Written exercise =
Return the lines of the material starting at the line that contains "You are a computer-use" and ending at the line that contains "pyautogui.click(x=144, y=554)", both included, reproducing them exactly.

━━━━━ Stored data

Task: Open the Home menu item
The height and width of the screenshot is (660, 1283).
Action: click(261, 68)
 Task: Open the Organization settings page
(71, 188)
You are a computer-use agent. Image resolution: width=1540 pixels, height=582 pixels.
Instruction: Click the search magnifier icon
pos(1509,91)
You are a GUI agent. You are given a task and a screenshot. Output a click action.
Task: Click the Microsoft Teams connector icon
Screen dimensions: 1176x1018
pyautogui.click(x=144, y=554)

━━━━━━━━━━
━━━━━ Stored data

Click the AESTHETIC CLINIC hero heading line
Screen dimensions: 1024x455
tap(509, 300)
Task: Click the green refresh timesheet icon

━━━━━━━━━━

Exercise result =
You are a computer-use agent. Image resolution: width=1540 pixels, height=582 pixels.
Instruction: Click the search magnifier icon
pos(1509,91)
You are a GUI agent. You are given a task and a screenshot. Output a click action.
Task: Click the Microsoft Teams connector icon
Screen dimensions: 1176x1018
pyautogui.click(x=144, y=554)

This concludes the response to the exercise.